UBS stated in a report today that "as global growth slows and inflation eases, Treasury yields will settle at a long-term equilibrium level," forecasting that the benchmark 10-year yield will fall back to around 3.5% within 12 months. Katie Stockton, founder of Fairlead Strategies, also appeared on CNBC's Squawk Box today, suggesting that Treasury yields may have already peaked.


Additionally, Apple, the largest company by market capitalization, will release its earnings after the market closes on November 2. As a large-cap stock accounting for more than 7% of the S&P 500 index, Apple's stock movement will inevitably impact the broader market. The earnings results of major big tech companies that have already reported have shown mixed reactions depending on future earnings outlooks.
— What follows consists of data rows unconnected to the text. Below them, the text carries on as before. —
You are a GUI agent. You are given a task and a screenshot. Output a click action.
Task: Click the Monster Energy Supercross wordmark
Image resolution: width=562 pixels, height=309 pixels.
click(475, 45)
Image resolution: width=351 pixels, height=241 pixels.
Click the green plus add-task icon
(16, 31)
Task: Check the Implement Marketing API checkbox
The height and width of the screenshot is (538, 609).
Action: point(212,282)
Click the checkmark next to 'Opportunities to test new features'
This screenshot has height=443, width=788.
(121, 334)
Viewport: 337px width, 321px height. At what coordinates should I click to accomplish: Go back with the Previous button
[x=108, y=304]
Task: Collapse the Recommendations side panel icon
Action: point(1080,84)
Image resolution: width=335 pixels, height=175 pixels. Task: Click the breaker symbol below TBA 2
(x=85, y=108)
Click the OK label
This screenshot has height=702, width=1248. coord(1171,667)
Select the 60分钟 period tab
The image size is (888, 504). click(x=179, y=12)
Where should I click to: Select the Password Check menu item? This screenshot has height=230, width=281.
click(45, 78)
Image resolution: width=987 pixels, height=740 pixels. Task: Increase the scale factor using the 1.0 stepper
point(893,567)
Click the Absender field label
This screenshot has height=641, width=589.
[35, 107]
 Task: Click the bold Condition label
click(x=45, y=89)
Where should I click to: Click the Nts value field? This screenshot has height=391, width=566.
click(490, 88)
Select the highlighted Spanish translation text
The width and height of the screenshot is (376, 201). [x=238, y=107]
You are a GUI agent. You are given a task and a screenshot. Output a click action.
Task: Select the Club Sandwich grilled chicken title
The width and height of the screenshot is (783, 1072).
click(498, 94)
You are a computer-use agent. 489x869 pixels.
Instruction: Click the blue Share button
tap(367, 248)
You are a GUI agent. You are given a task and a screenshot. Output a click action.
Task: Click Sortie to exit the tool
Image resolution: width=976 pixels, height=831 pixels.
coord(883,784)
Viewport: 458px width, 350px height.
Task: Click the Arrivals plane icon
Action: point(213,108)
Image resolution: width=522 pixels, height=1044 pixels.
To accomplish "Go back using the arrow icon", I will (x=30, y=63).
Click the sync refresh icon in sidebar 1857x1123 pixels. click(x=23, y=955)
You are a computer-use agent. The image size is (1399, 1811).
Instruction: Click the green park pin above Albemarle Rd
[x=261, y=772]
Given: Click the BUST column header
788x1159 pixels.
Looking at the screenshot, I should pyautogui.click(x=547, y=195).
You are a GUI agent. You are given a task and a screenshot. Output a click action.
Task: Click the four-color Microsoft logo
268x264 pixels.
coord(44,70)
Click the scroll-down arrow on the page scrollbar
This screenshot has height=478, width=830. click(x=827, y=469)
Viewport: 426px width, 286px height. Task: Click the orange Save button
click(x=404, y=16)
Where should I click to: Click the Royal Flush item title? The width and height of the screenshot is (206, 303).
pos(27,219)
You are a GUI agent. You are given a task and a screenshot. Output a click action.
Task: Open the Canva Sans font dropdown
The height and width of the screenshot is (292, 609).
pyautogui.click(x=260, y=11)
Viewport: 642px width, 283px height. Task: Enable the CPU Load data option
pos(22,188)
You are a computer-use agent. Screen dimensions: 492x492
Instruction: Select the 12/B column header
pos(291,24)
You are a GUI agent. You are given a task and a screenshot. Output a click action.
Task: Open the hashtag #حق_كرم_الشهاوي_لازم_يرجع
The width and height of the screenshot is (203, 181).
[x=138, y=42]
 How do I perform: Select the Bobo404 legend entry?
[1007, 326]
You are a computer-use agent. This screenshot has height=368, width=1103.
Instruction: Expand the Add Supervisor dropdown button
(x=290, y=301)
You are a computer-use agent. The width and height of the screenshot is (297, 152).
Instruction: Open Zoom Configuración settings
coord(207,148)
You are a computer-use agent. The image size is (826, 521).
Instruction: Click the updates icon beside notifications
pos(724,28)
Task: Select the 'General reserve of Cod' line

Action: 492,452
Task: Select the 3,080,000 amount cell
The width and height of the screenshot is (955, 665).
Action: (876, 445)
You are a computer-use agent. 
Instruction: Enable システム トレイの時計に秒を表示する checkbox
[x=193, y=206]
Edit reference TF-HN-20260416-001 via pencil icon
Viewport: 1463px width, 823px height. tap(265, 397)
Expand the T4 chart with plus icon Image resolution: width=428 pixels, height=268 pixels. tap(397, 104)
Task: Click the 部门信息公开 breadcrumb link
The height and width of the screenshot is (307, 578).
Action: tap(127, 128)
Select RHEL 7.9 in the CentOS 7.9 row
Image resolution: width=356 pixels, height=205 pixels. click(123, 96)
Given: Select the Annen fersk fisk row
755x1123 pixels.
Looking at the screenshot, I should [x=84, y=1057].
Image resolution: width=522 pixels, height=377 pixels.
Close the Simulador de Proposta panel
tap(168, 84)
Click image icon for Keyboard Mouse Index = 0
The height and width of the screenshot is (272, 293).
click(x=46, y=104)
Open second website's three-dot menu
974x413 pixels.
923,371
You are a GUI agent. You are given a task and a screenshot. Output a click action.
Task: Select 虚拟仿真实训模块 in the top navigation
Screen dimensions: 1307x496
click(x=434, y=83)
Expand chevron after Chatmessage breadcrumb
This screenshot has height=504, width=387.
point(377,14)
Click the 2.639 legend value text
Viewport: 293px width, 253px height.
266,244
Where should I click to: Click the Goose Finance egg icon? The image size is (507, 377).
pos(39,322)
Geopolitical risks from the Middle East continue. Israel has declared the second phase of its war against Hamas and expanded ground troop deployments in the Gaza Strip, drawing attention to the future course of the conflict and possible involvement from neighboring countries including Iran. Despite geopolitical risks, international oil prices have fallen to their lowest level in about three weeks due to limited impact on oil supply. On the New York Mercantile Exchange, December West Texas Intermediate (WTI) crude oil closed at $82.31 per barrel, down $3.23 (3.78%) from the previous day. This is the lowest price since October 5.